### EXTRACT ###
The Romance of the Garden Bounty

It seemed like such a good idea at the time…


I’m always super enthusiastic about growing our own fruit and vegetables and when the first crops start coming through it’s very satisfying to be eating them hours or even minutes after they’ve been picked.  But as summer progresses and crops start to come in thick and fast, we suddenly have more courgettes/peaches/apples/rhubarb than we know what to do with; even after giving some away it can become a bit of a burden. This year was no exception and it became time to find some new ways of using the excess.

I found a couple of new courgette recipes this year; one savory and one sweet.  The savory recipe is based on a very simplified version of the Breakfast Fritter recipe in Donna Hay’s book “Life in Balance”.  I wanted a light batter for the fritter and this recipe achieves that by using egg whites and a small amount of rice flour.  It’s actually a great base for adding whatever vegetables that you want to.  On this occasion I added grated courgette and served them with lemon juice, plenty of salt and some Chevre cheese that I had in the fridge.  They’re great eaten fresh from the frying pan while the next one is cooking!


The sweet courgette recipe is a stand out cake from Julie Le Clerc’s book “Made by Hand”.  It’s a chocolate courgette cake with walnuts, raisins and buckwheat flour.  It bakes to a gorgeously dark colour, uses up HEAPS of courgette and when it’s fresh, it’s crispy on the outside and moist in the middle…the way a good cake should be.  I’ve made this more than once and it’s definitely become a favourite.  I’m a bit lazy when it comes to icing and the great thing is that this cake doesn’t need it.  It’s got a gorgeous, deep, satisfying flavour.  I would like to say that because of this, one slice is enough *cough*; but really…is one slice of cake ever enough?!



Blackboy peaches were the next big glut that needed dealing to.  Usually I just stew them or put them in crumbles (so good!) but they’re such nice peaches that I felt like I should try and do something more interesting with them for a change.  The first thing I did was make them into a Blackboy Peach and Raspberry Tart using the Peach Tart recipe from “Jane Grigson’s Fruit” book.  This is a great recipe that gives plenty of tips and techniques for preventing soggy pastry (which I’m happy to report that I achieved). The way the fruit is laid out looks absolutely stunning and the flavour is intense and beautifully offset by the cream.  As the icing on the cake, I glazed it with a homemade rhubarb and rose jam – to die for.
###
■ TASKS:
[A] Write out the garden bounty post word for word, from "It seemed like" up to and including "using the excess.".
[B] In the garden bounty post, what kind of flour goes into the chocolate courgette cake?
[C] Extend the garden bounty post, picking up after its final sentence.
The material that comes after this point is not needed for anything here.
### DATA EXTRACT ###
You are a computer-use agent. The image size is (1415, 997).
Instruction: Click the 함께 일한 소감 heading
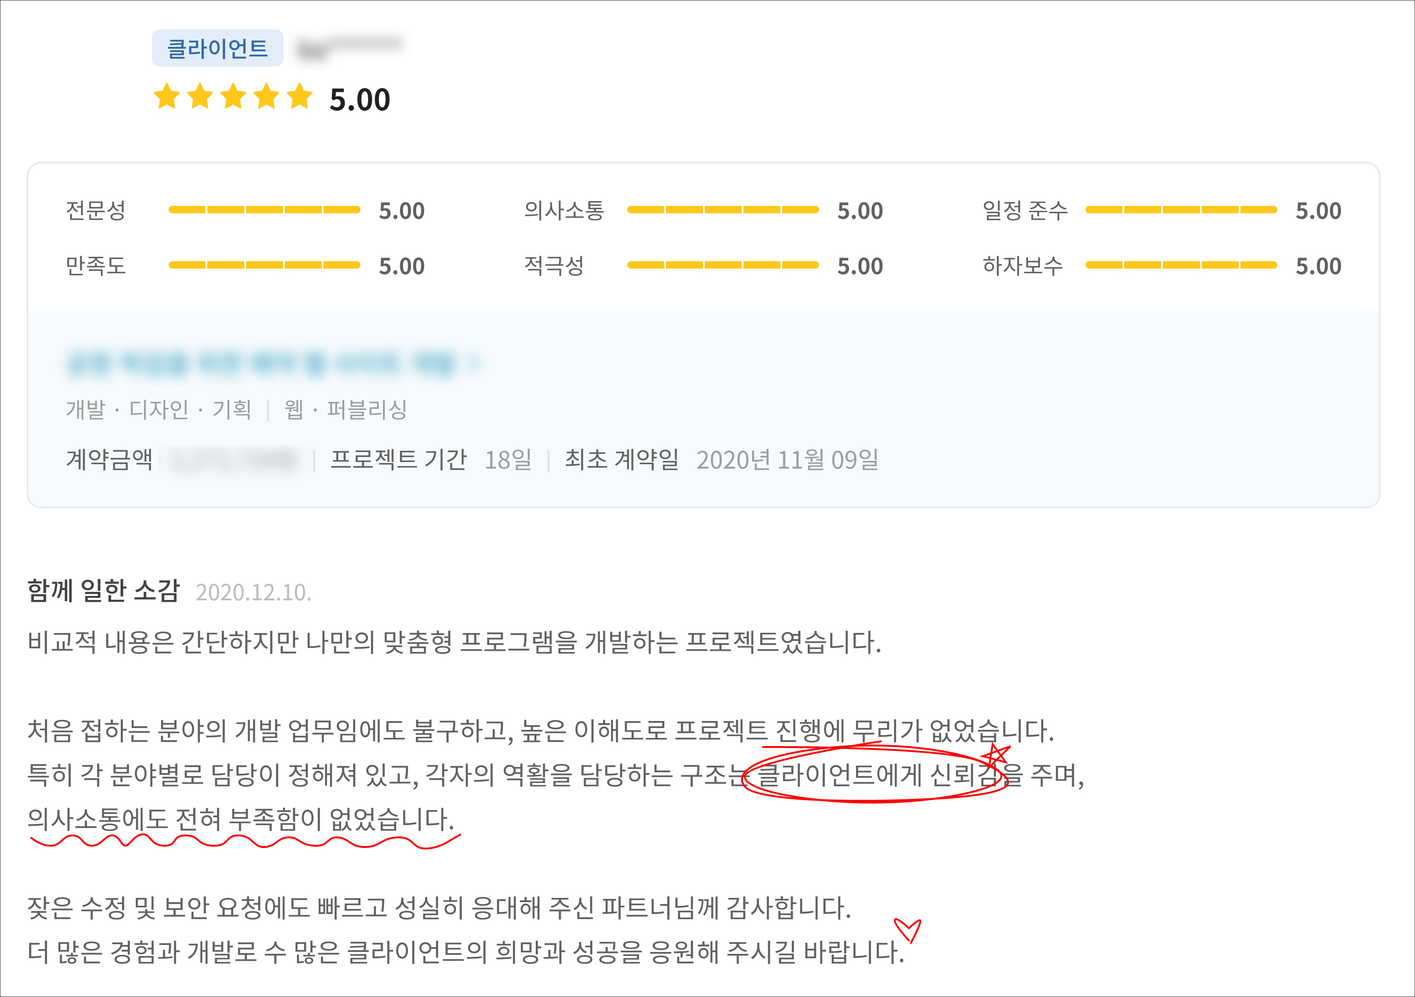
###
■ RESPONSE LIST:
[A]
It seemed like such a good idea at the time…


I’m always super enthusiastic about growing our own fruit and vegetables and when the first crops start coming through it’s very satisfying to be eating them hours or even minutes after they’ve been picked.  But as summer progresses and crops start to come in thick and fast, we suddenly have more courgettes/peaches/apples/rhubarb than we know what to do with; even after giving some away it can become a bit of a burden. This year was no exception and it became time to find some new ways of using the excess.

[B] Buckwheat flour.

[C]
The next peach recipe is by Emma Galloway – Peach, Rosemary and Yoghurt Cake from her book “My Darling Lemon Thyme: Recipes from my Real Food Kitchen”.  I don’t often use the harder herbs like rosemary in sweets so I’m always excited when the opportunity arises.  The batter is a mix of ground almonds and rice flour which gives it a lovely texture and the yoghurt and peaches help retain moisture in the cake.  Really really delicious and the rosemary adds a subtle piney flavour.  I’ve made this cake twice; on the second time around I didn’t put it in the fridge for a day or two – this was a big mistake because it went mouldy.  I was traumatised when I had to put it in the compost! *sob

I know that looks like ash but it’s actually a mixture of rosemary and icing sugar 🙂

The last thing that I did with the blackboy peaches was to make a dessert from “Martin Bosley Cooks”.  This was also divine and a really straight-forward recipe.  Just crumble up amaretti biscuits and mix the crumbs with egg and brown sugar; spoon over the top of halved peaches and bake in the oven until tender and caramelised…drool.

They’re topped with creme fraiche and mint

We tend to get a lot of rhubarb and raspberries in the garden as well (hence including the raspberries in my peach tart earlier).  We collect these with the intention of doing something delicious with them and then promptly forget about them/can’t be bothered…lucky compost (but poor us)!  I often put them into a clafoutis or a crumble (when I remember to) and this year I used them to make a Ricotta, Rhubarb and Raspberry Loaf using Annabel Langbein’s Miracle Cake recipe; this is from her book “Endless Summer”.  It’s so rustic looking and gets a gorgeous crispy top.  When my daughter bit into it it made her gasp which I think is a pretty good sign!  This one probably won’t get made as often as the others though because I don’t often have ricotta in the house and I don’t like to make special purchases for baking (is that weird?!).


I haven’t mentioned the apples yet even though they’re actually our biggest crop. Luckily they’re great eating apples but we do get a lot of wind-fall ones that aren’t so good to eat.  You’d think this would call for copious amounts of apple crumbles but despite the number of desserts I’ve just mentioned, we don’t actually eat them often. We generally find that by the time we finish dinner we don’t have any room left for a heavy pudding. This year I used some to make Earl Grey Tea Jelly from Diana Henry’s book “Salt, Sugar, Smoke”.  I love Earl Grey tea (and I’m a bit of a tea addict in general) so I couldn’t resist this recipe.  It’s quite easy to make and also gave me the opportunity to use my jelly bag and boiling-water canner (small pleasures!).  I haven’t actually used this jelly since I made it but it tasted pretty damn good when I was licking the spoon!  The recipe suggests using it with ice cream or pannacotta (yum!) or with duck or game.  I imagine it would be pretty good on toast as well to be honest!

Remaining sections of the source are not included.